Employees of the Environmental Protection Agency have been calling their senators to urge them to vote on Friday against the confirmation of Scott Pruitt, President Trump’s contentious nominee to run the agency, a remarkable display of activism and defiance that presages turbulent times ahead for the E.P.A.

Many of the scientists, environmental lawyers and policy experts who work in E.P.A. offices around the country say the calls are a last resort for workers who fear a nominee selected to run an agency he has made a career out of fighting — by a president who has vowed to “get rid of” it.

“Mr. Pruitt’s background speaks for itself, and it comes on top of what the president wants to do to E.P.A.,” said John O’Grady, a biochemist at the agency since the first Bush administration and president of the union representing the E.P.A.’s 15,000 employees nationwide.

Yes, but he’s the President, duly elected, and you’re the drone to do his bidding….

23 thoughts on “Doesn’t this just show why Pruitt is right?”

  1. It’s wonderful.

    Even if I didn’t believe that AGW was a scam and a mendacious and deliberate one this is still marvellous.

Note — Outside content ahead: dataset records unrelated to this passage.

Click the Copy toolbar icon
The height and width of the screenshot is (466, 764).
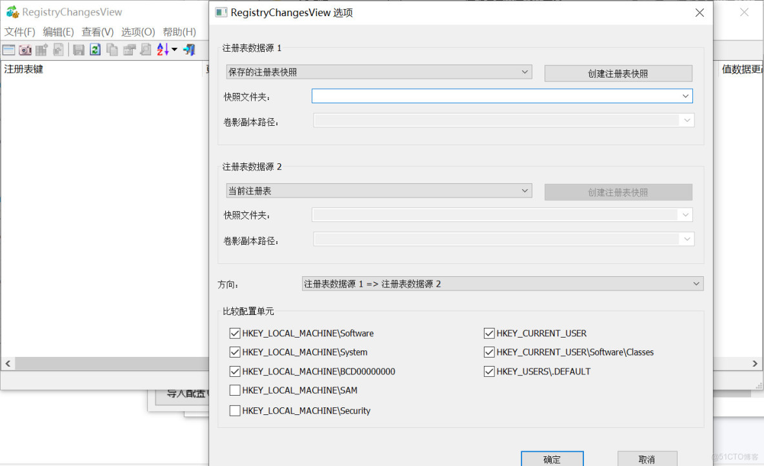pos(110,50)
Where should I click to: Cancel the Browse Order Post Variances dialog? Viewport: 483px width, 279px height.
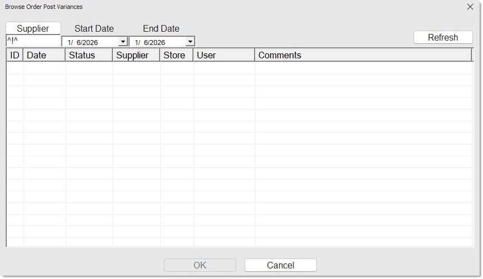[x=280, y=265]
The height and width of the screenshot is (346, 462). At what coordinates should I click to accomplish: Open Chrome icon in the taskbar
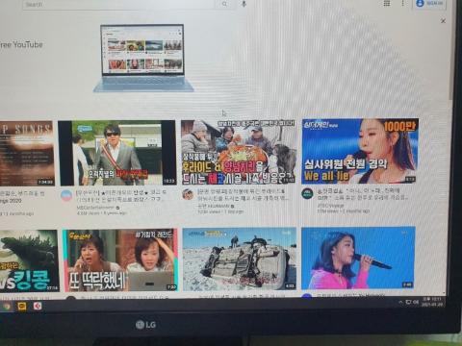[6, 307]
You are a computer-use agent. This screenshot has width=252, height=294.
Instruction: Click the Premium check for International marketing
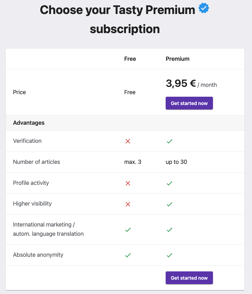tap(169, 230)
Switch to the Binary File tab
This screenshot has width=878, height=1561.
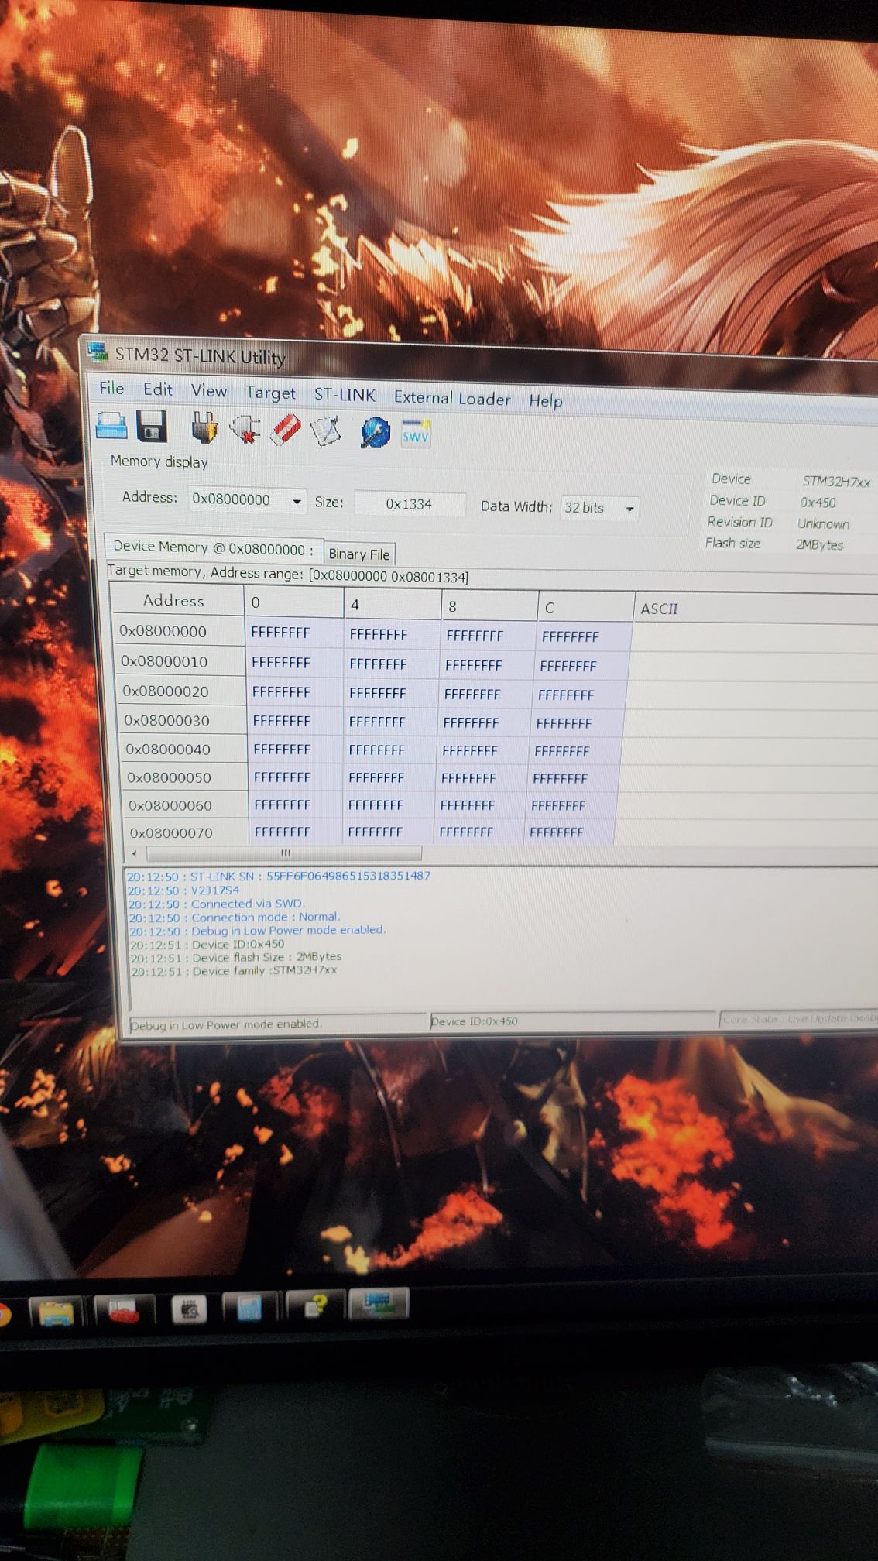point(359,554)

    A true lesson of democracy in action. You lost. The new guy doesn’t like you. You are stuffed/history.

    And they just can’t see that Trump doesn’t want to do away with the EPA, he just wants it to go back to doing its job.

    Of course they need a lot less people to do that.

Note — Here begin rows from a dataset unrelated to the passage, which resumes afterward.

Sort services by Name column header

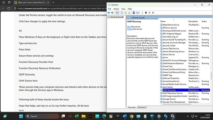[173, 21]
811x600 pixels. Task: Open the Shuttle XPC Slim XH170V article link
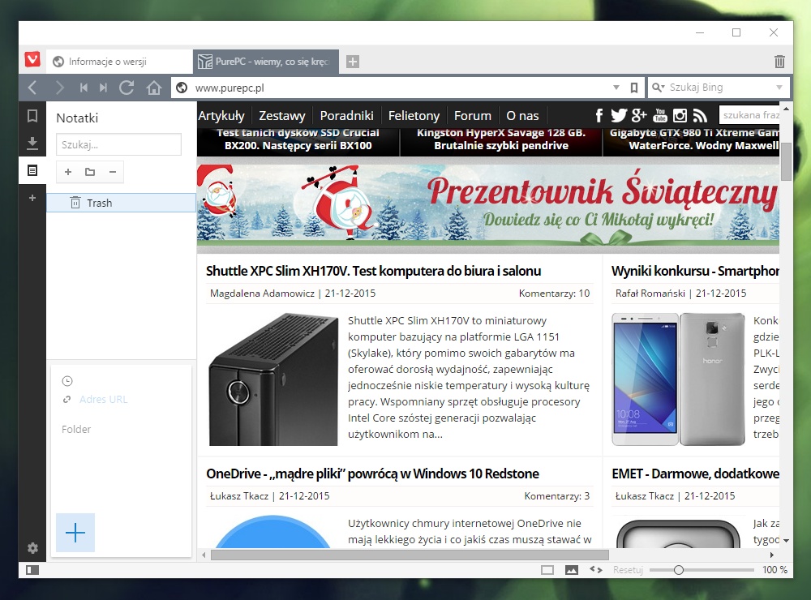[373, 271]
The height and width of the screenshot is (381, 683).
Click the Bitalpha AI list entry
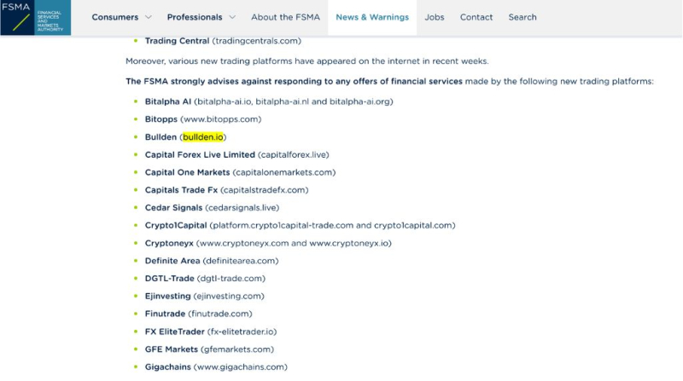[x=269, y=101]

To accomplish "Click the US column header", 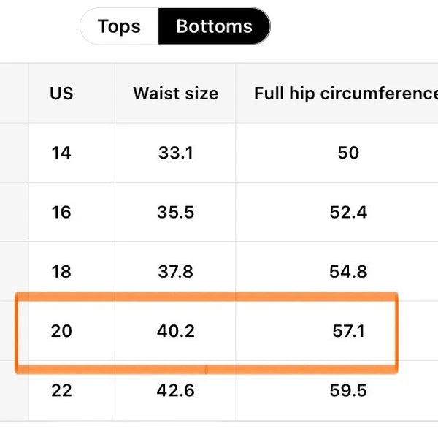I will tap(61, 93).
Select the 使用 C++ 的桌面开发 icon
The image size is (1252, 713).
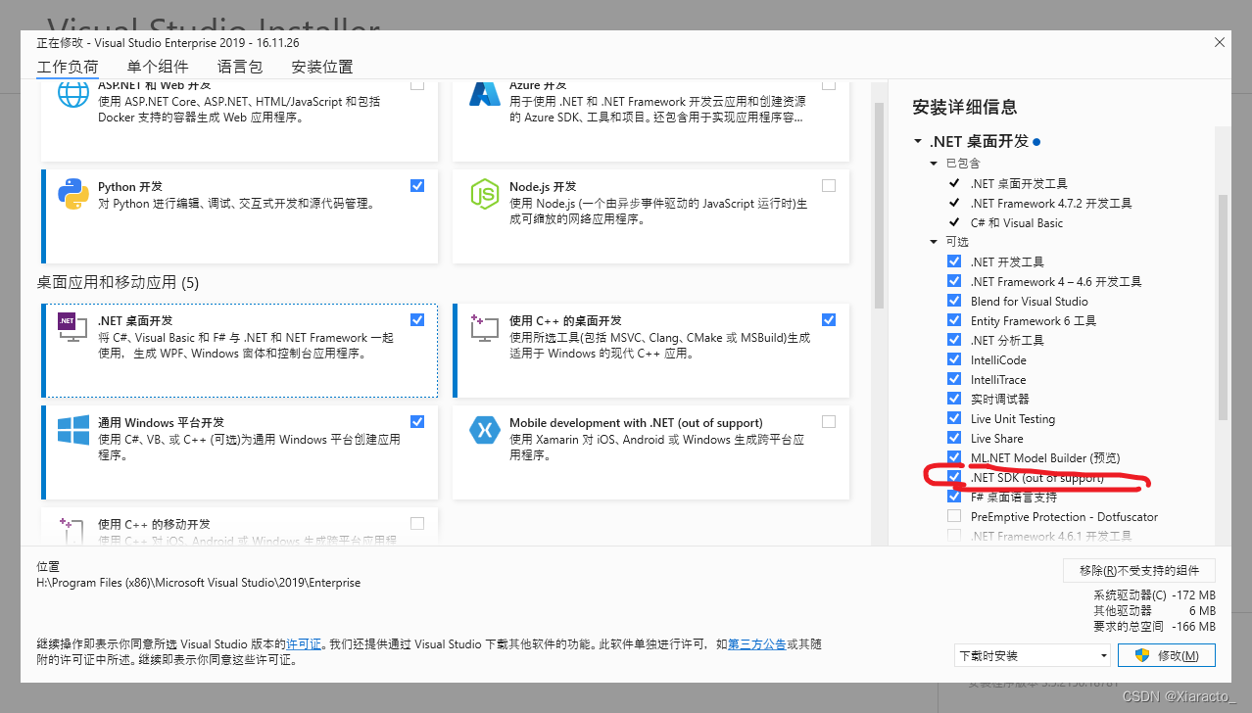click(x=484, y=328)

    The gravy train is derailing and I love it!

  2. ‘president of the union representing the E.P.A.’s 15,000 employees nationwide.’

    Maybe Trump can get rid of the government employee unions, too!

  3. “Maybe Trump can get rid of the government employee unions”: even FDR kept unions out of Fedgov. Wasn’t it that arsehole Kennedy who opened the door to them?

  4. I hope someone is compiling a list of those who make the phone calls. If they don’t like the president’s policies, they should not be working there.

  5. Many of the scientists, environmental lawyers and policy experts who work in E.P.A. offices

    I suggest that should actually be written as ‘… the scientists, “scientists”, environmental lawyers…’

    Important to note that there may be some scientists working there, but there will definitely be “scientists”.

    environmental lawyers

    Non-job of the week.

    policy experts

    What Ecksy would rightly term “CM scum”.

  6. Rare I agree with Mr Ecks, on this occasion I do.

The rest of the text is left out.